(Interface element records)

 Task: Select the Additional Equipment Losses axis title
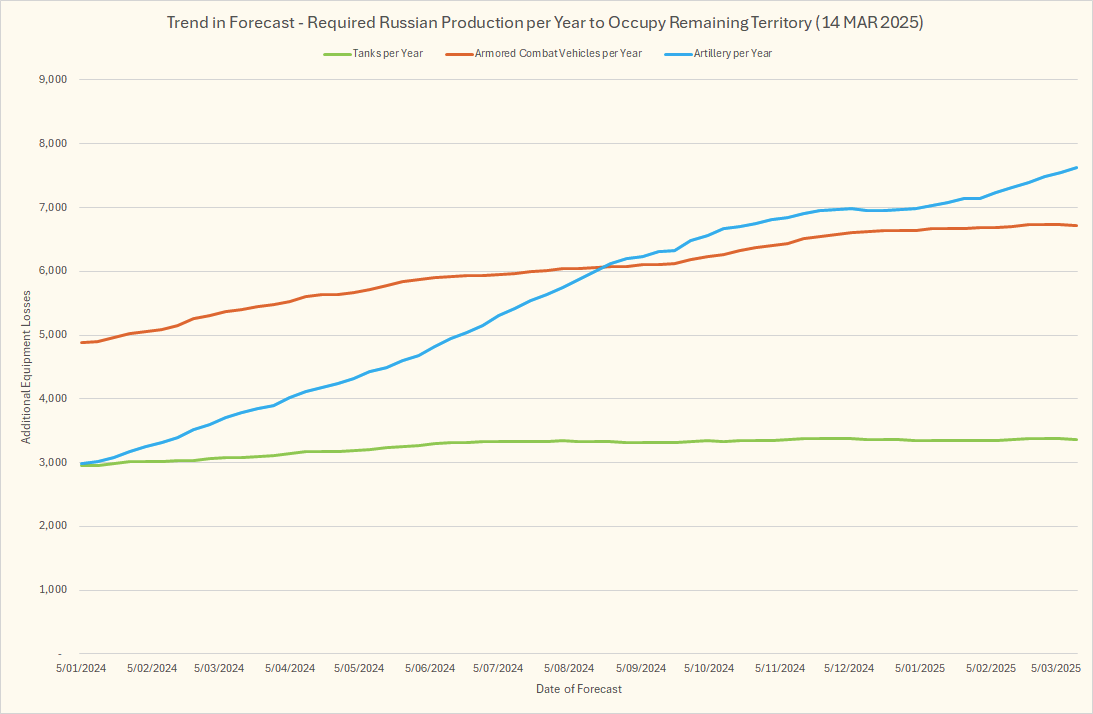pyautogui.click(x=27, y=367)
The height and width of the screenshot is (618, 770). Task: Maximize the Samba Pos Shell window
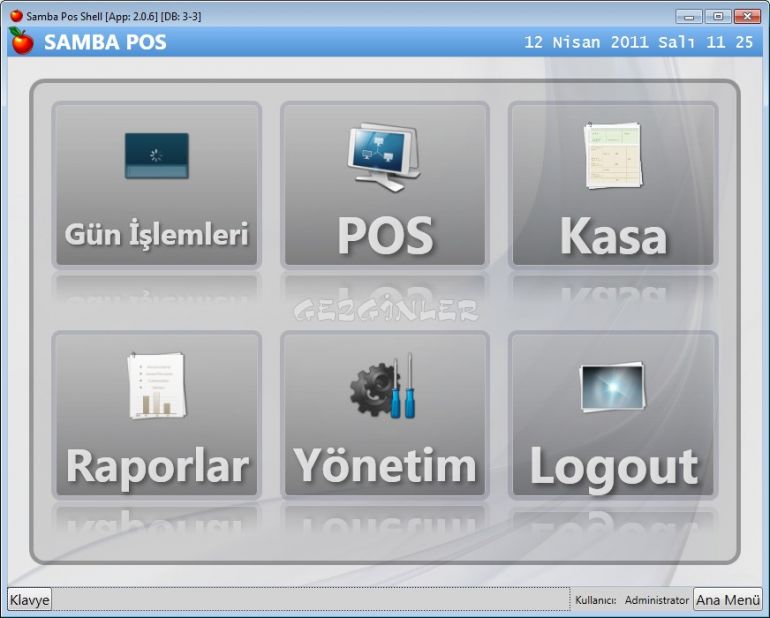click(718, 16)

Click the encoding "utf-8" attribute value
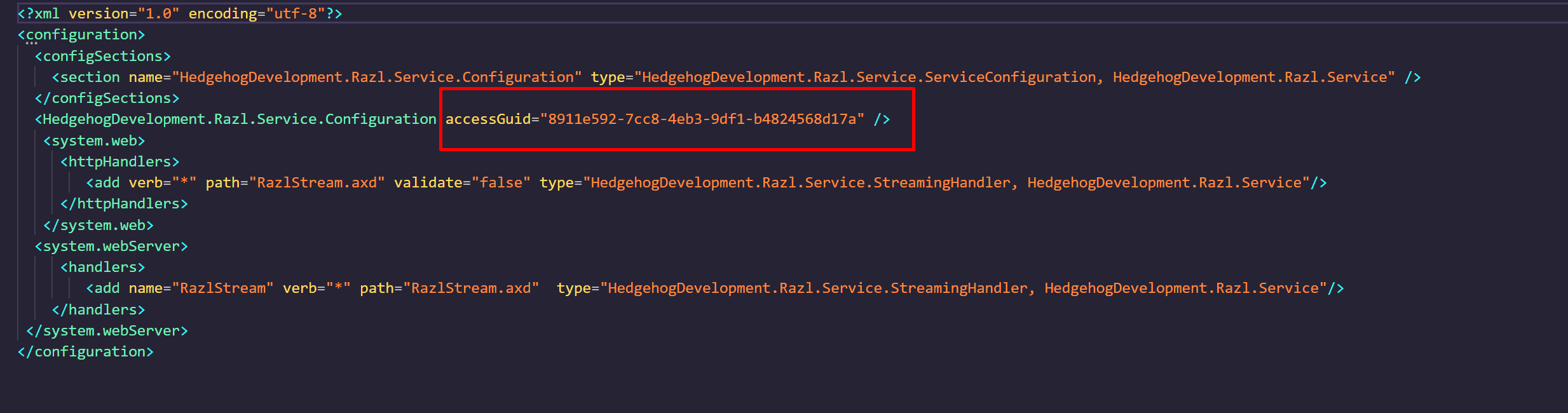295,13
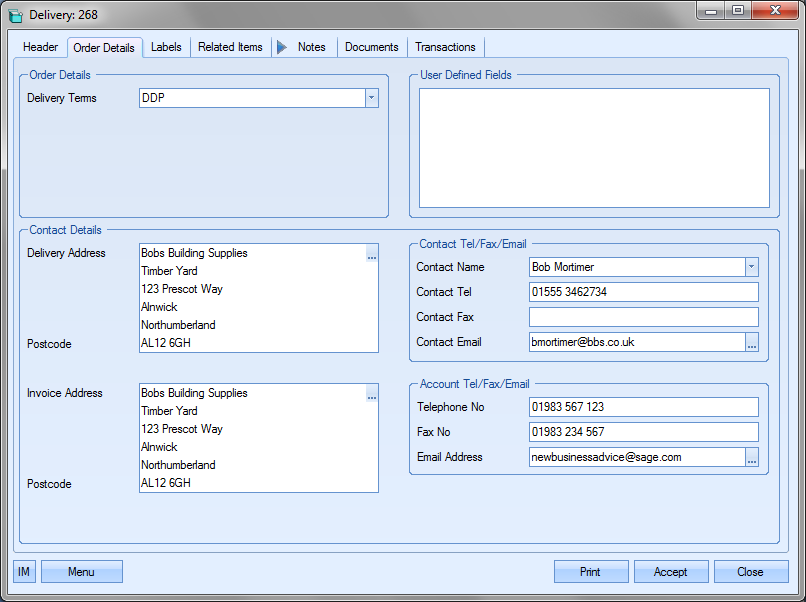
Task: Click the User Defined Fields box
Action: [x=594, y=148]
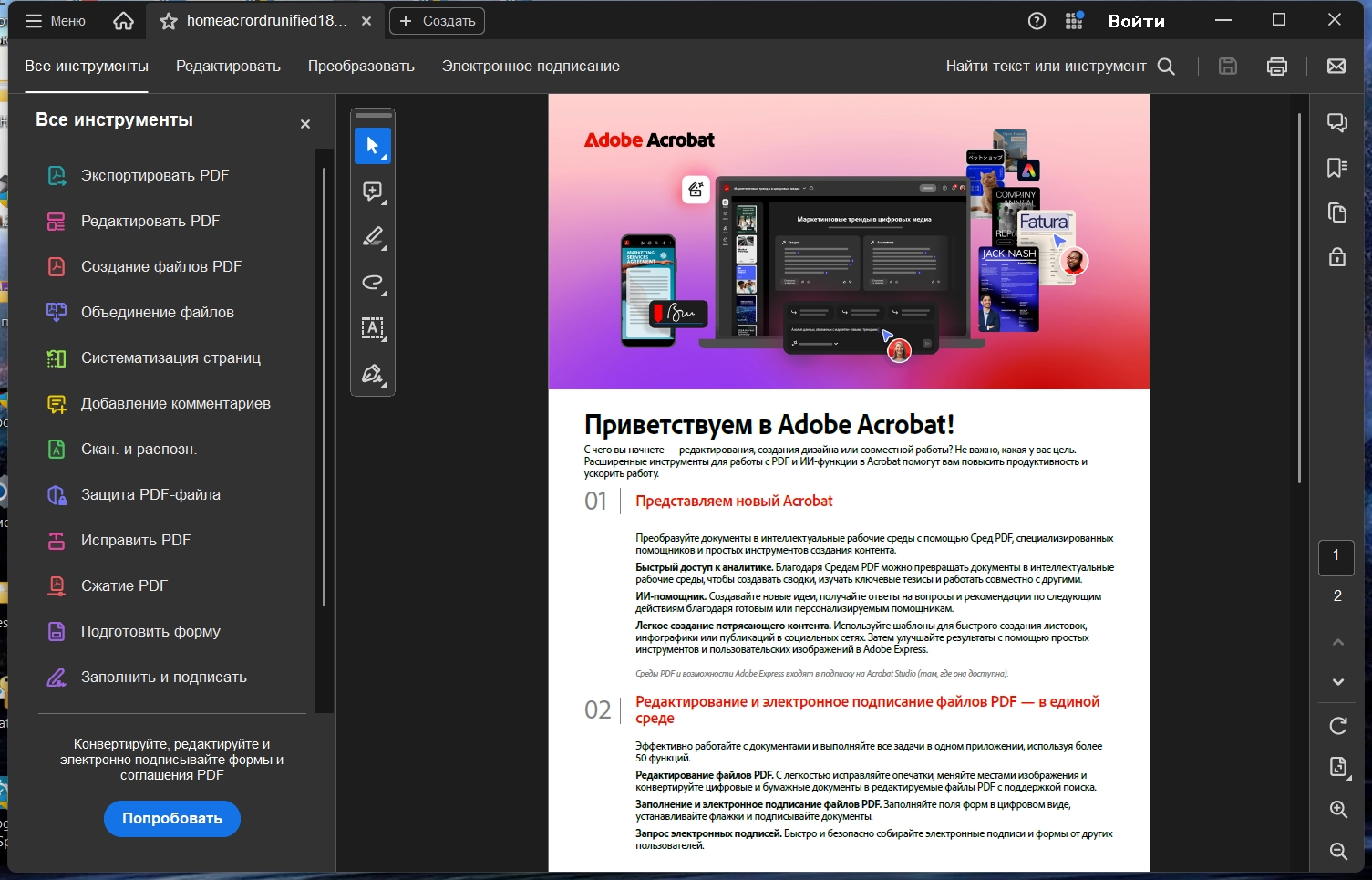Collapse to next page with down chevron
This screenshot has width=1372, height=880.
click(x=1337, y=681)
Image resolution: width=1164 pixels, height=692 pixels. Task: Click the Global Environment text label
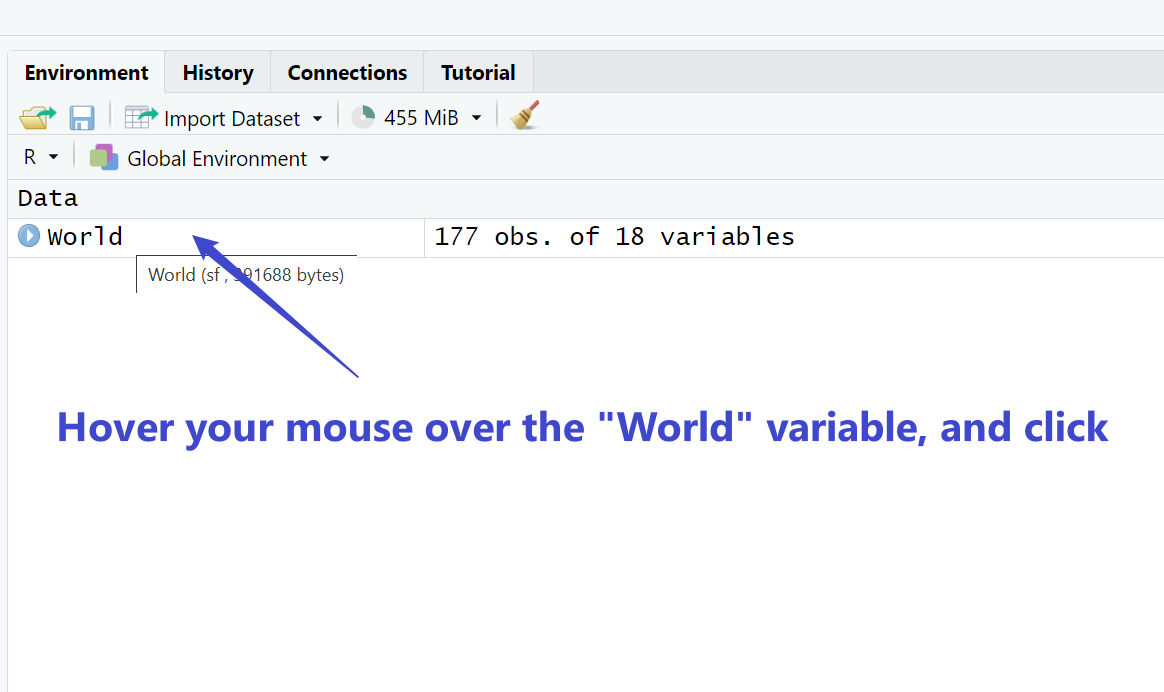[x=217, y=159]
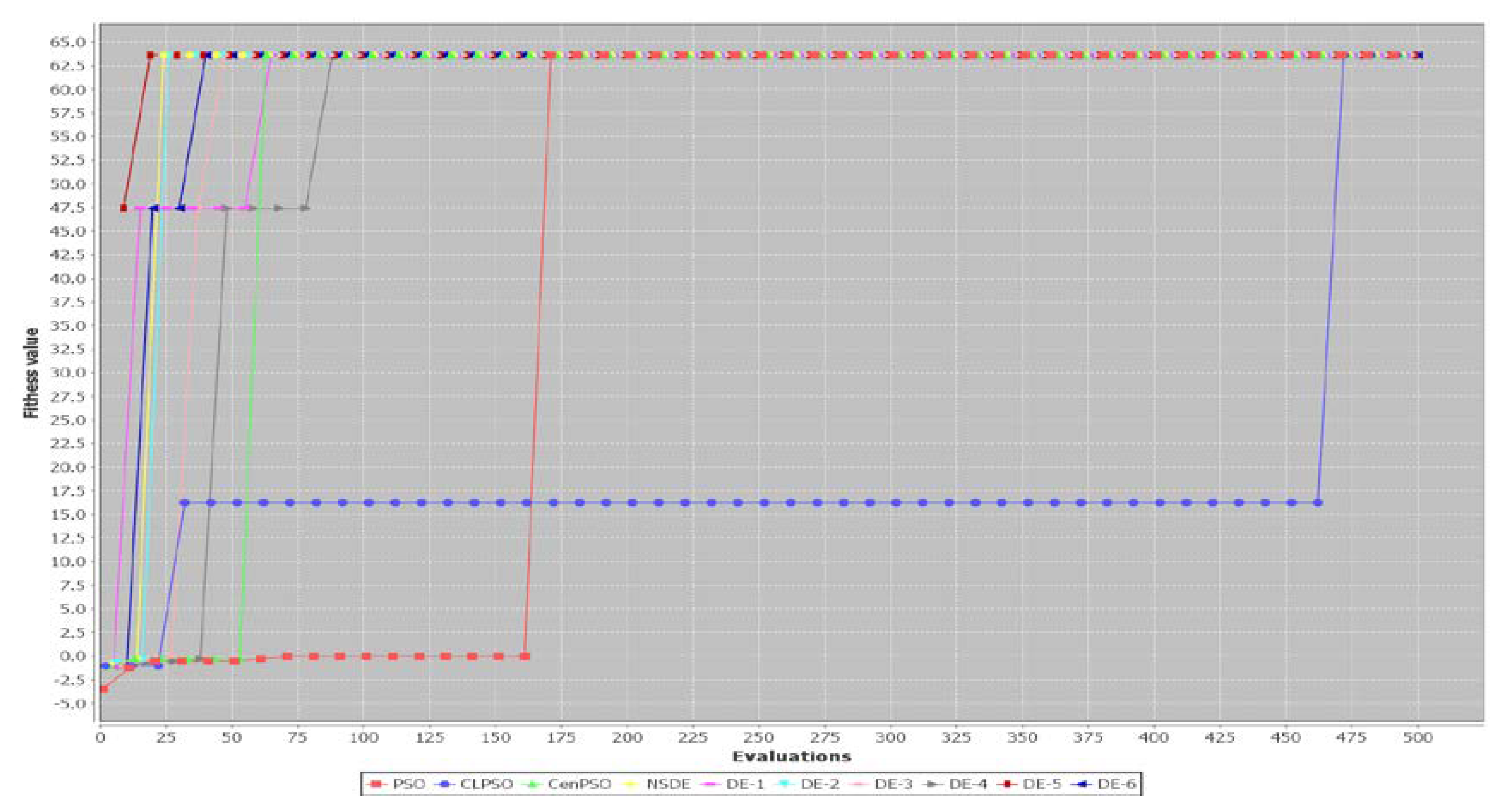
Task: Click the first PSO data point near -3.5
Action: click(x=104, y=689)
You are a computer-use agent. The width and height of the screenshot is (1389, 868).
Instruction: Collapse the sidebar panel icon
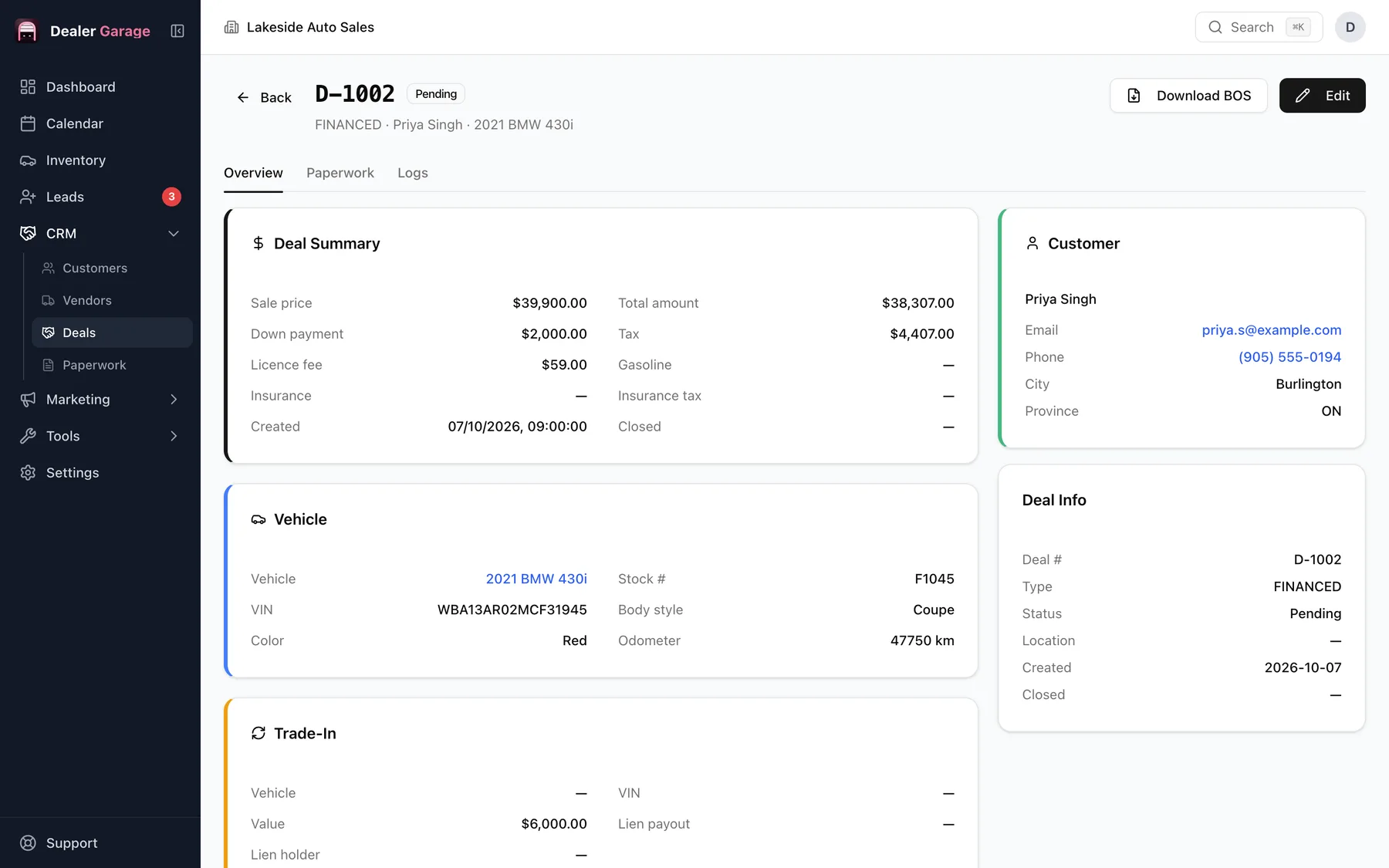(177, 31)
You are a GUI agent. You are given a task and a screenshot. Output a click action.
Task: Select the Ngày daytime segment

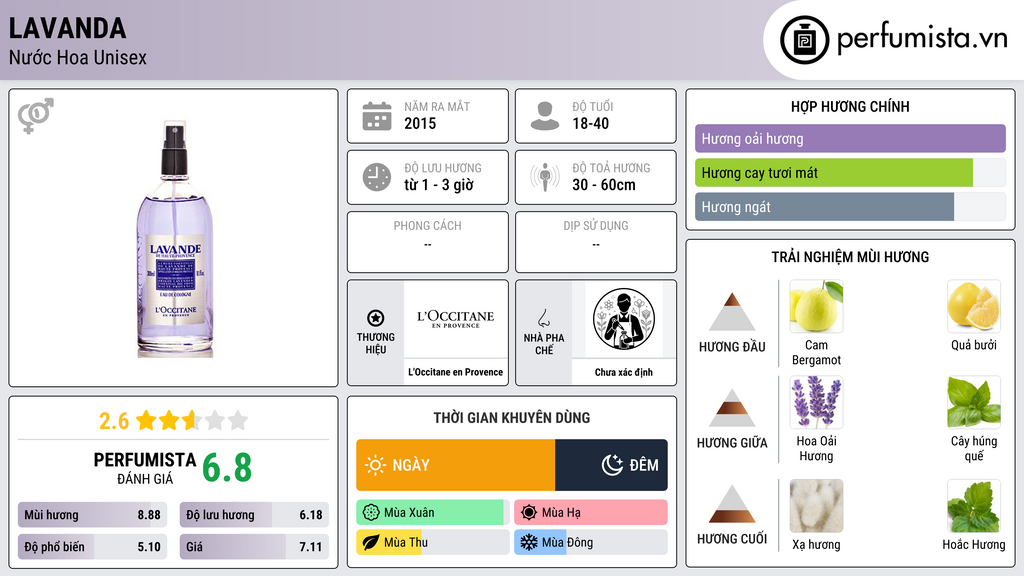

▶ [What you should do]: Please write out every one of the records above word for word. Leave the pictures out.

▶ [Answer to this task]:
 Task: Select the Additional Equipment Losses axis title
pyautogui.click(x=27, y=367)
The height and width of the screenshot is (618, 770). Task: Maximize the Samba Pos Shell window
click(718, 16)

Click the encoding "utf-8" attribute value
295,13
Task: Click the User Defined Fields box
Action: [x=594, y=148]
Collapse to next page with down chevron
This screenshot has width=1372, height=880.
click(x=1337, y=681)
Image resolution: width=1164 pixels, height=692 pixels. Task: Click the Global Environment text label
[x=217, y=159]
Task: Click the first PSO data point near -3.5
Action: click(x=104, y=689)
You are a computer-use agent. The width and height of the screenshot is (1389, 868).
Instruction: Collapse the sidebar panel icon
(177, 31)
You are a GUI agent. You are given a task and a screenshot. Output a click action.
Task: Select the Ngày daytime segment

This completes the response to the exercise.